**WHAT THE EXERCISE ASKS**: Rewrite the items below, replacing "GUI agent" with "screen agent" in every item and leaving everything else unchanged.

----- SOURCE MATERIAL

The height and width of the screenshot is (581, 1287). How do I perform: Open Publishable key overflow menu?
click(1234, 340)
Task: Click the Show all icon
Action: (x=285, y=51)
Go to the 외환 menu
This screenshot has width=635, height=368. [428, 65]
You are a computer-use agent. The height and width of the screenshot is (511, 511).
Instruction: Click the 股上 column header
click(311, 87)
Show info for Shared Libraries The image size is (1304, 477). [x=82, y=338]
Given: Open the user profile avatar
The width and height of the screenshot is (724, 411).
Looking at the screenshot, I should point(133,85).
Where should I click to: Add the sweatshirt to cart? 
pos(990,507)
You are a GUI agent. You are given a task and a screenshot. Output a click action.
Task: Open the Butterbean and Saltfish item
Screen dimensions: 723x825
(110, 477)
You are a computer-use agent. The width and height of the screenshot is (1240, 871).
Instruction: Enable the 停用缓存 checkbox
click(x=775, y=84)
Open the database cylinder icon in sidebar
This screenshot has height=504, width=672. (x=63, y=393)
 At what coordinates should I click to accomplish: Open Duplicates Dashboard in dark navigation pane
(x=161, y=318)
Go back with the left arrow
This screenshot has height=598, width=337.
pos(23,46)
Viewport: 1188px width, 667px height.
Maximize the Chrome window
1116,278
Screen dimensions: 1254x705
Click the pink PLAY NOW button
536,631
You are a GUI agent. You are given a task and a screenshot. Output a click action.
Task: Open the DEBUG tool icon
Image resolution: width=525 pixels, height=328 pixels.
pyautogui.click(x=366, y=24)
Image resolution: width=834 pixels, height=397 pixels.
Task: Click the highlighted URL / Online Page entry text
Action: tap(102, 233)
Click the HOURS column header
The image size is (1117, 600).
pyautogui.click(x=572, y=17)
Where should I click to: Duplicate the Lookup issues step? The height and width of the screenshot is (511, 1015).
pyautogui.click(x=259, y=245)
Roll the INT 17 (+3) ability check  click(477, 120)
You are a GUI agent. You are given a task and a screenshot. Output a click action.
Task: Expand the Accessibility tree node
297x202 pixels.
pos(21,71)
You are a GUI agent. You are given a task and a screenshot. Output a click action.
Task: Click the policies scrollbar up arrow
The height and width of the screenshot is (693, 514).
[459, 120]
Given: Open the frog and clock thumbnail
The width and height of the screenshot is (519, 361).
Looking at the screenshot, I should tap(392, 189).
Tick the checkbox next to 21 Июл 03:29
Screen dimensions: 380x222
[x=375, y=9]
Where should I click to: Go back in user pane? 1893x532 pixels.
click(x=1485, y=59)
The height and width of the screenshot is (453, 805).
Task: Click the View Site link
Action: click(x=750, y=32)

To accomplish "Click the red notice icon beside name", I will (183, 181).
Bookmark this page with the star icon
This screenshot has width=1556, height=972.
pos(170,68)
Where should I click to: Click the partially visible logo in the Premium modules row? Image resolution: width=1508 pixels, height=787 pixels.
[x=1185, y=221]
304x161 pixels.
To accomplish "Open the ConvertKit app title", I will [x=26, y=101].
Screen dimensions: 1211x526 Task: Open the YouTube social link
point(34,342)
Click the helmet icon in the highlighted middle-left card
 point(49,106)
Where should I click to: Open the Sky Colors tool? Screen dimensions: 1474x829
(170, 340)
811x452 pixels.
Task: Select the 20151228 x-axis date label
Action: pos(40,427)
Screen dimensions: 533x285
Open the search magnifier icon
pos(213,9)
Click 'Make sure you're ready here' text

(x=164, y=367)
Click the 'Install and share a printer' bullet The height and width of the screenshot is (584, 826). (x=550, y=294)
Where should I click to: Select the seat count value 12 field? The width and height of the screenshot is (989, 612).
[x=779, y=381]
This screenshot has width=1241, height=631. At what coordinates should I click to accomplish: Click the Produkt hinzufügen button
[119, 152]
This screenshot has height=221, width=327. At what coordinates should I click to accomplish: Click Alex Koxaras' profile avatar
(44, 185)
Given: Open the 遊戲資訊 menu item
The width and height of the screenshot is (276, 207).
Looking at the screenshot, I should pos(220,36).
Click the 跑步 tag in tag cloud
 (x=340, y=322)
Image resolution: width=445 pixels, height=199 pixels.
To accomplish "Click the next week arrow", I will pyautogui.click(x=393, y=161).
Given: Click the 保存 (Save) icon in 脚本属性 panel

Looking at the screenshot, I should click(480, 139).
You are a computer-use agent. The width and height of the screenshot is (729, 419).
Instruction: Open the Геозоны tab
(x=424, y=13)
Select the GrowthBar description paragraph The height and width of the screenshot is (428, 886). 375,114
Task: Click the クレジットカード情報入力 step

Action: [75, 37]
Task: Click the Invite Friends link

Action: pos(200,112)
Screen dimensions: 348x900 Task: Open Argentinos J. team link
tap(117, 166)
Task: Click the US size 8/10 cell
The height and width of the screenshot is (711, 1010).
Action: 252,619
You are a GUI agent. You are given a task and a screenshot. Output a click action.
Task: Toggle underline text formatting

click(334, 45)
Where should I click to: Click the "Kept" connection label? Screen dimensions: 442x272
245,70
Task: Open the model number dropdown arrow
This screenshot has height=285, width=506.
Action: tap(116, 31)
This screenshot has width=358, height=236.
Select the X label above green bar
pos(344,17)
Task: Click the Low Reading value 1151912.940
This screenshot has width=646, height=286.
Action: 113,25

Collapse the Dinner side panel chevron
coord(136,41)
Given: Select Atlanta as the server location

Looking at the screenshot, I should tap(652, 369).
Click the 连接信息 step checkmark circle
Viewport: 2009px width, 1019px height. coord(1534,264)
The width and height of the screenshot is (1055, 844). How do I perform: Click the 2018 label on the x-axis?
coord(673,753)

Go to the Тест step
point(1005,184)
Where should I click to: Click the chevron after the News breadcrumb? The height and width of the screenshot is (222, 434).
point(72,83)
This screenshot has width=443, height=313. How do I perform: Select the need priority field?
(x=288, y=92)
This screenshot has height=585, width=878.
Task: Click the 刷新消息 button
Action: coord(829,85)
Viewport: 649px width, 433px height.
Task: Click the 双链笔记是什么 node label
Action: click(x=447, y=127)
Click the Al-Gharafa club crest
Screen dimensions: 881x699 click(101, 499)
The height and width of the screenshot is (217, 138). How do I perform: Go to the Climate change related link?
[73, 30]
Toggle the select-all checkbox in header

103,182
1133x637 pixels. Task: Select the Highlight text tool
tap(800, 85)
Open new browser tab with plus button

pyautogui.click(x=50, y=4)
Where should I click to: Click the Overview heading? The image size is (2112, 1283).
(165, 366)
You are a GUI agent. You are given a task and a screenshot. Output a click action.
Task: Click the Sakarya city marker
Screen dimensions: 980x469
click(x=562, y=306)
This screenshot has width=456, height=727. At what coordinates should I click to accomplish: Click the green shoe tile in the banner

----------

**SOLUTION**:
The height and width of the screenshot is (581, 1287). How do I perform: Open Publishable key overflow menu?
click(1234, 340)
Task: Click the Show all icon
Action: (x=285, y=51)
Go to the 외환 menu
This screenshot has width=635, height=368. [428, 65]
You are a computer-use agent. The height and width of the screenshot is (511, 511).
Instruction: Click the 股上 column header
click(311, 87)
Show info for Shared Libraries The image size is (1304, 477). [x=82, y=338]
Given: Open the user profile avatar
The width and height of the screenshot is (724, 411).
Looking at the screenshot, I should point(133,85).
Where should I click to: Add the sweatshirt to cart? 
pos(990,507)
You are a screen agent. You are given a task and a screenshot. Output a click action.
Task: Open the Butterbean and Saltfish item
Screen dimensions: 723x825
(110, 477)
You are a computer-use agent. The width and height of the screenshot is (1240, 871).
Instruction: Enable the 停用缓存 checkbox
click(x=775, y=84)
Open the database cylinder icon in sidebar
This screenshot has height=504, width=672. (x=63, y=393)
 At what coordinates should I click to accomplish: Open Duplicates Dashboard in dark navigation pane
(x=161, y=318)
Go back with the left arrow
This screenshot has height=598, width=337.
pos(23,46)
Viewport: 1188px width, 667px height.
Maximize the Chrome window
1116,278
Screen dimensions: 1254x705
Click the pink PLAY NOW button
536,631
You are a screen agent. You are given a task and a screenshot. Output a click action.
Task: Open the DEBUG tool icon
Image resolution: width=525 pixels, height=328 pixels.
pyautogui.click(x=366, y=24)
Image resolution: width=834 pixels, height=397 pixels.
Task: Click the highlighted URL / Online Page entry text
Action: tap(102, 233)
Click the HOURS column header
The image size is (1117, 600).
pyautogui.click(x=572, y=17)
Where should I click to: Duplicate the Lookup issues step? The height and width of the screenshot is (511, 1015).
pyautogui.click(x=259, y=245)
Roll the INT 17 (+3) ability check  click(477, 120)
You are a screen agent. You are given a task and a screenshot. Output a click action.
Task: Expand the Accessibility tree node
297x202 pixels.
pos(21,71)
You are a screen agent. You are given a task and a screenshot. Output a click action.
Task: Click the policies scrollbar up arrow
The height and width of the screenshot is (693, 514).
[459, 120]
Given: Open the frog and clock thumbnail
The width and height of the screenshot is (519, 361).
Looking at the screenshot, I should tap(392, 189).
Tick the checkbox next to 21 Июл 03:29
Screen dimensions: 380x222
[x=375, y=9]
Where should I click to: Go back in user pane? 1893x532 pixels.
click(x=1485, y=59)
The height and width of the screenshot is (453, 805).
Task: Click the View Site link
Action: click(x=750, y=32)

To accomplish "Click the red notice icon beside name", I will (183, 181).
Bookmark this page with the star icon
This screenshot has width=1556, height=972.
pos(170,68)
Where should I click to: Click the partially visible logo in the Premium modules row? Image resolution: width=1508 pixels, height=787 pixels.
[x=1185, y=221]
304x161 pixels.
To accomplish "Open the ConvertKit app title", I will [x=26, y=101].
Screen dimensions: 1211x526 Task: Open the YouTube social link
point(34,342)
Click the helmet icon in the highlighted middle-left card
 point(49,106)
Where should I click to: Open the Sky Colors tool? Screen dimensions: 1474x829
(170, 340)
811x452 pixels.
Task: Select the 20151228 x-axis date label
Action: pos(40,427)
Screen dimensions: 533x285
Open the search magnifier icon
pos(213,9)
Click 'Make sure you're ready here' text

(x=164, y=367)
Click the 'Install and share a printer' bullet The height and width of the screenshot is (584, 826). (x=550, y=294)
Where should I click to: Select the seat count value 12 field? The width and height of the screenshot is (989, 612).
[x=779, y=381]
This screenshot has width=1241, height=631. At what coordinates should I click to accomplish: Click the Produkt hinzufügen button
[119, 152]
This screenshot has height=221, width=327. At what coordinates should I click to accomplish: Click Alex Koxaras' profile avatar
(44, 185)
Given: Open the 遊戲資訊 menu item
The width and height of the screenshot is (276, 207).
Looking at the screenshot, I should pos(220,36).
Click the 跑步 tag in tag cloud
 (x=340, y=322)
Image resolution: width=445 pixels, height=199 pixels.
To accomplish "Click the next week arrow", I will pyautogui.click(x=393, y=161).
Given: Click the 保存 (Save) icon in 脚本属性 panel

Looking at the screenshot, I should click(480, 139).
You are a computer-use agent. The width and height of the screenshot is (729, 419).
Instruction: Open the Геозоны tab
(x=424, y=13)
Select the GrowthBar description paragraph The height and width of the screenshot is (428, 886). 375,114
Task: Click the クレジットカード情報入力 step

Action: [75, 37]
Task: Click the Invite Friends link

Action: pos(200,112)
Screen dimensions: 348x900 Task: Open Argentinos J. team link
tap(117, 166)
Task: Click the US size 8/10 cell
The height and width of the screenshot is (711, 1010).
Action: 252,619
You are a screen agent. You are given a task and a screenshot. Output a click action.
Task: Toggle underline text formatting

click(334, 45)
Where should I click to: Click the "Kept" connection label? Screen dimensions: 442x272
245,70
Task: Open the model number dropdown arrow
This screenshot has height=285, width=506.
Action: tap(116, 31)
This screenshot has width=358, height=236.
Select the X label above green bar
pos(344,17)
Task: Click the Low Reading value 1151912.940
This screenshot has width=646, height=286.
Action: 113,25

Collapse the Dinner side panel chevron
coord(136,41)
Given: Select Atlanta as the server location

Looking at the screenshot, I should tap(652, 369).
Click the 连接信息 step checkmark circle
Viewport: 2009px width, 1019px height. coord(1534,264)
The width and height of the screenshot is (1055, 844). How do I perform: Click the 2018 label on the x-axis?
coord(673,753)

Go to the Тест step
point(1005,184)
Where should I click to: Click the chevron after the News breadcrumb? The height and width of the screenshot is (222, 434).
point(72,83)
This screenshot has width=443, height=313. How do I perform: Select the need priority field?
(x=288, y=92)
This screenshot has height=585, width=878.
Task: Click the 刷新消息 button
Action: coord(829,85)
Viewport: 649px width, 433px height.
Task: Click the 双链笔记是什么 node label
Action: click(x=447, y=127)
Click the Al-Gharafa club crest
Screen dimensions: 881x699 click(101, 499)
The height and width of the screenshot is (217, 138). How do I perform: Go to the Climate change related link?
[73, 30]
Toggle the select-all checkbox in header

103,182
1133x637 pixels. Task: Select the Highlight text tool
tap(800, 85)
Open new browser tab with plus button

pyautogui.click(x=50, y=4)
Where should I click to: Click the Overview heading? The image size is (2112, 1283).
(165, 366)
You are a screen agent. You are given a task and a screenshot. Output a click action.
Task: Click the Sakarya city marker
Screen dimensions: 980x469
click(x=562, y=306)
This screenshot has width=456, height=727. At what coordinates should I click to accomplish: Click the green shoe tile in the banner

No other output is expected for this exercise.